**EXERCISE BRIEF**.
Beginning with the first entry, print all the records exactly.

**INPUT**.
"""
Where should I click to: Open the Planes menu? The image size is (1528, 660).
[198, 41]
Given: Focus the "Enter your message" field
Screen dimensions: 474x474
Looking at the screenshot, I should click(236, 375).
"""
**WRITTEN ANSWER**.
Where should I click to: Open the Planes menu? The image size is (1528, 660).
[198, 41]
Given: Focus the "Enter your message" field
Screen dimensions: 474x474
Looking at the screenshot, I should click(236, 375).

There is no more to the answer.